И это первые слова, которые она говорит мне после восьми лет разлуки.

– Анук, – я сажусь против нее, я бессильно падаю на стул против нее – и смотрю, смотрю. – Анук… Но откуда ты знала? Откуда ты знала?..

– А ты откуда? – улыбается Анук.

Нет, ботинки все-таки другие: высокие, почти новые, но со сбитыми тупыми носами. Анук наверняка пинает ими что ни попадя: пустые сигаретные пачки, шары для петанка, мелкие камешки, конские каштаны, жестянки с лирохвостами…

– Анук… – я не могу оторваться от ее лица: не постаревшего, не повзрослевшего. – Что ты делаешь здесь, в Париже, Анук?

– Ничего, – улыбается Анук.

– А что… Что ты делала все эти восемь лет?

– Ничего, – улыбается Анук. – Пей кофе.

– Да, конечно… Все думали, что ты умерла…

– Но ты-то ведь знал, что я не умерла?

– Да…

Я залпом, обжигая язык и небо, выпиваю кофе – но даже не чувствую ожога. Но чувствую взгляды немногочисленных посетителей «Chez Joe», они обращены на Анук. Кто бы сомневался, Анук всегда оказывается в центре внимания.

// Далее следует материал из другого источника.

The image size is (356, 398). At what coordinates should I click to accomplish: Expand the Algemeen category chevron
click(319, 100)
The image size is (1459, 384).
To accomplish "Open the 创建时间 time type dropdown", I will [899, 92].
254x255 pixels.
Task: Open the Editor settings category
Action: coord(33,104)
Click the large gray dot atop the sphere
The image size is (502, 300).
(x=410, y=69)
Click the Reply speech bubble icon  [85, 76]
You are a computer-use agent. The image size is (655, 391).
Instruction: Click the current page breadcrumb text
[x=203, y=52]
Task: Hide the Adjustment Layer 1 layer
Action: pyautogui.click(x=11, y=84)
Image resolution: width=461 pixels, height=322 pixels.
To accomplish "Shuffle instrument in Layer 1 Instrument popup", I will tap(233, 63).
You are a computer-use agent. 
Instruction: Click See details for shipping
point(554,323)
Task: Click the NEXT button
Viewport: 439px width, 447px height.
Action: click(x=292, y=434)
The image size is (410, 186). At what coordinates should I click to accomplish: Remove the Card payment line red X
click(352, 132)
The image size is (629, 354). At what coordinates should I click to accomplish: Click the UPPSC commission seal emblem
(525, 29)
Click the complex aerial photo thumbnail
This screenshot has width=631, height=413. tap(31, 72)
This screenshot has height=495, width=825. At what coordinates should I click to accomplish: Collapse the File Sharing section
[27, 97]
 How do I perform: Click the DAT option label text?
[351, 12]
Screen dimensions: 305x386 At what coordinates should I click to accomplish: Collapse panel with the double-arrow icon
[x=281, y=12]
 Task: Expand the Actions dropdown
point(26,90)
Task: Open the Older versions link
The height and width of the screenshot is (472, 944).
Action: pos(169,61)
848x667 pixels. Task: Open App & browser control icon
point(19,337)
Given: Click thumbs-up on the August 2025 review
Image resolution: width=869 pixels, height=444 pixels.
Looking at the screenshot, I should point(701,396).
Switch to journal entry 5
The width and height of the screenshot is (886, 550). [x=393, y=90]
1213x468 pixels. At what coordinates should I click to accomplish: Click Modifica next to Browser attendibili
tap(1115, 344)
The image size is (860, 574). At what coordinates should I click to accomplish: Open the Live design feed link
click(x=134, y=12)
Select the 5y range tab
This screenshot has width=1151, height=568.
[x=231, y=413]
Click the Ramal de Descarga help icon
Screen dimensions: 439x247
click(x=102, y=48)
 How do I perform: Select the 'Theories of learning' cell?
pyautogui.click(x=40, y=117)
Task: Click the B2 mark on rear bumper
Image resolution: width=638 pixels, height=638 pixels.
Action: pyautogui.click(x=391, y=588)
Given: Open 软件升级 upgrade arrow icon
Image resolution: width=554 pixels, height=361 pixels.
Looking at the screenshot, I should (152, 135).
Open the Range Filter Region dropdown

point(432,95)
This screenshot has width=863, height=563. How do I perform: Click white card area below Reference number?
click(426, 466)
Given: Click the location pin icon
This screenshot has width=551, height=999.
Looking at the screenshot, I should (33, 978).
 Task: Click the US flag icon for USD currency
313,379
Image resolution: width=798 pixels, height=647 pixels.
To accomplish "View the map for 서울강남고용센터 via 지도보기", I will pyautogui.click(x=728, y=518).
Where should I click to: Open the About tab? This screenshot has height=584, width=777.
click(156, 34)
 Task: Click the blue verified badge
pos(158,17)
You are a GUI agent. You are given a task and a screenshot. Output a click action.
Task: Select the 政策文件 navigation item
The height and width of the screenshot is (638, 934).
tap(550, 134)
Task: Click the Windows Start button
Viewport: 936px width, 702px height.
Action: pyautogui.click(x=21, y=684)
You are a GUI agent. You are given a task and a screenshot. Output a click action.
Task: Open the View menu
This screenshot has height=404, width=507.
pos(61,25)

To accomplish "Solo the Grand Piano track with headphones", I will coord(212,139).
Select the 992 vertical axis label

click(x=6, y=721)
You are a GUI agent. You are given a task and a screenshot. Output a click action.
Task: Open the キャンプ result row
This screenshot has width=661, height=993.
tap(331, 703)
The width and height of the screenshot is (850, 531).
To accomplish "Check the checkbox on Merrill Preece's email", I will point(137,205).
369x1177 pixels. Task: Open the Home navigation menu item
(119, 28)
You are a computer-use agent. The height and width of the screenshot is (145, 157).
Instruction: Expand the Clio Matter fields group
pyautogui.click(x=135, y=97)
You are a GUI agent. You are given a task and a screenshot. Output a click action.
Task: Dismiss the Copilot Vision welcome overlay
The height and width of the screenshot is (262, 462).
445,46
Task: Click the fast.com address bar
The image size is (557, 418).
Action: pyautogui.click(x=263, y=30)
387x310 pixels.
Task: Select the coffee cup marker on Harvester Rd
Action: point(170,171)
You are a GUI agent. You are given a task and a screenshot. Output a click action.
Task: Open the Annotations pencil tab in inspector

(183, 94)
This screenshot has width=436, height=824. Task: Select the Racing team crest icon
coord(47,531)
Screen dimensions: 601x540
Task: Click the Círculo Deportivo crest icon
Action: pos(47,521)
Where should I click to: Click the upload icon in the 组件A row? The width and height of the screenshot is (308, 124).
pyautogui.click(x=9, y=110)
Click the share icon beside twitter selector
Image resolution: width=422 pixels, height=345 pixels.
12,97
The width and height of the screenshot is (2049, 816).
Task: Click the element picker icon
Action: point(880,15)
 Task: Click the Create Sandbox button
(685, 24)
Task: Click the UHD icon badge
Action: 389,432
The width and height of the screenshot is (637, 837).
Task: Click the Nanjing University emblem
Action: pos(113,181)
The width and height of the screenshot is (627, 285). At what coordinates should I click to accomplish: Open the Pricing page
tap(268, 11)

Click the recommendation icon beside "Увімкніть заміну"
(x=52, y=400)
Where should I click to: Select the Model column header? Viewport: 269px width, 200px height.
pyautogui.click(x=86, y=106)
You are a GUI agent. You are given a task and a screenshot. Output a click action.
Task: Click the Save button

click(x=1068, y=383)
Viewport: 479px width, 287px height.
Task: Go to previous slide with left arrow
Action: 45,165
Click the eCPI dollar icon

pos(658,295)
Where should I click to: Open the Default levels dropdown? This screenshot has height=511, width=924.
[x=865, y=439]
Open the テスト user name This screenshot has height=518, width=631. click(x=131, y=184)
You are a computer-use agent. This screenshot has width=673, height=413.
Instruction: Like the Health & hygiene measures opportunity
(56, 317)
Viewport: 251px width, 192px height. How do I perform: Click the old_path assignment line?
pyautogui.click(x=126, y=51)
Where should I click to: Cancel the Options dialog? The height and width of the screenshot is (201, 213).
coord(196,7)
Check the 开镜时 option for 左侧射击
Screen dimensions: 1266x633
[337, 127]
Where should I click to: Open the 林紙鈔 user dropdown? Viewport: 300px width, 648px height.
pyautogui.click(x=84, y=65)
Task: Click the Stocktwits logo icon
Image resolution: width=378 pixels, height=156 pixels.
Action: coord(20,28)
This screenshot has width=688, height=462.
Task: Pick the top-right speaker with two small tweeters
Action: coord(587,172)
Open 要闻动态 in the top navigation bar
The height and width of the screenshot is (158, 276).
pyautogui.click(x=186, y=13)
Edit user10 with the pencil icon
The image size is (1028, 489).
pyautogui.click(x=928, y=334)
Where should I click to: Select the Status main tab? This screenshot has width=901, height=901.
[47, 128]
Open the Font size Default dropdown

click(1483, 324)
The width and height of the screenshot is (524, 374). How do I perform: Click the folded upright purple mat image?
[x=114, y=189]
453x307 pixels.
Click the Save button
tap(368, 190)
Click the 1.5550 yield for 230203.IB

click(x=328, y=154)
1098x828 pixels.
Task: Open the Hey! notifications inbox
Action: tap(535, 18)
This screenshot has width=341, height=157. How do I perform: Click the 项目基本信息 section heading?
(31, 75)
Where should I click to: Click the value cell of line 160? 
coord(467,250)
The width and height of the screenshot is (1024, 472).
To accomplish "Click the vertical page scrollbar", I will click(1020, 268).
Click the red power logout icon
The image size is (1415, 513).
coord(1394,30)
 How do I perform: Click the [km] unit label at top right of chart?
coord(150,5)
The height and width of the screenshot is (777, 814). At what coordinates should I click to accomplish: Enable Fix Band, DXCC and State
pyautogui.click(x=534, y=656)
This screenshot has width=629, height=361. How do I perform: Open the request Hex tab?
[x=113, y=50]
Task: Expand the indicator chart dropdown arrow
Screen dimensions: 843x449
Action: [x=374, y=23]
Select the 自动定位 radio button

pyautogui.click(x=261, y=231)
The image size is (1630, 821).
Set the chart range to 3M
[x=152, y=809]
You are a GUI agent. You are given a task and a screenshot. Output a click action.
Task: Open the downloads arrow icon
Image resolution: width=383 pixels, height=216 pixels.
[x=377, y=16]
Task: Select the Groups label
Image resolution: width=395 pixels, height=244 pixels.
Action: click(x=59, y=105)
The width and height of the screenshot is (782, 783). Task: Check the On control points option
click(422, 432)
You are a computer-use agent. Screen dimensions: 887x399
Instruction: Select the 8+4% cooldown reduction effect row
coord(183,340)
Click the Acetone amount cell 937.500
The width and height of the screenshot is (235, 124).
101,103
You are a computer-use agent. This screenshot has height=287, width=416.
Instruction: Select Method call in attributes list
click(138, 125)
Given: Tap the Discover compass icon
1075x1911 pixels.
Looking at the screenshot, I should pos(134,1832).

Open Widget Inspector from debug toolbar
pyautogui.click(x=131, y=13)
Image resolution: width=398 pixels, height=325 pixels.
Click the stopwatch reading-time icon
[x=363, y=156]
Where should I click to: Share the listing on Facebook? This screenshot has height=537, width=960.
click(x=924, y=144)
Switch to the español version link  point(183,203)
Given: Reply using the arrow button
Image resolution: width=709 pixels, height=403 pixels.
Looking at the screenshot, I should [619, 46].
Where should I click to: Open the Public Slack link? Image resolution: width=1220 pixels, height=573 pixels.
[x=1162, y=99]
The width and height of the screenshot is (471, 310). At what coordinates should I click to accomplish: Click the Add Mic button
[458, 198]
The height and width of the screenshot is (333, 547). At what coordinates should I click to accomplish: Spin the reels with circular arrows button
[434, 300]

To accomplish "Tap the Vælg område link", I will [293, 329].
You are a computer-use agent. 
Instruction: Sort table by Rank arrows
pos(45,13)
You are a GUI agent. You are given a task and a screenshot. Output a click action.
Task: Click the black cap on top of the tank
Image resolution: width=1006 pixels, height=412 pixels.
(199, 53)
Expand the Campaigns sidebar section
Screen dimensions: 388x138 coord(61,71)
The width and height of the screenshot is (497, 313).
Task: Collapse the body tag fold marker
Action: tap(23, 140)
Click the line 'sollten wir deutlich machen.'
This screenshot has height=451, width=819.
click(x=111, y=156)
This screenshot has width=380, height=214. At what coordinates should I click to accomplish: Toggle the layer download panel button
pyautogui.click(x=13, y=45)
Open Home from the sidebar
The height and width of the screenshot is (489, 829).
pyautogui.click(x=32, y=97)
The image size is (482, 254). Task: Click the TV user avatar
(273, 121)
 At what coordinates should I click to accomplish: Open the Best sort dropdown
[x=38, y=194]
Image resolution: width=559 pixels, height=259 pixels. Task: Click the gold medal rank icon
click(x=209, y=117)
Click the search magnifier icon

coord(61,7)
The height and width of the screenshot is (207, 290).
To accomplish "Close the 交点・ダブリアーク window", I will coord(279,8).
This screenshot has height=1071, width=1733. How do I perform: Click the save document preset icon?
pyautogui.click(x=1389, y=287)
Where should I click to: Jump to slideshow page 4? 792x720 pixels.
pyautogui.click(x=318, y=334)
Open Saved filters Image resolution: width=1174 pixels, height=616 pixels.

– Ты давно в Париже? – задаю я самый дурацкий вопрос из всех дурацких вопросов.

– Ты ведь знаешь, правда, Гай? – Она не забыла мое имя, надо же!

– Да, – теперь уже я улыбаюсь, машинально потирая шрам на затылке. – Где ты остановилась?

– У тебя. То есть… Сегодня я хочу переночевать у тебя.

– Конечно. Черт, я рад! Ты даже себе представить не можешь, как я рад. Мне нужно многое рассказать тебе, Анук.

– Только не про свою бабу, – Анук засовывает большой палец в рот, по старой детской привычке. – Наверняка какая-нибудь старая грымза…

– С чего ты взяла, Анук? – Такое пренебрежительное отношение к Мари-Кристин неожиданно задевает меня.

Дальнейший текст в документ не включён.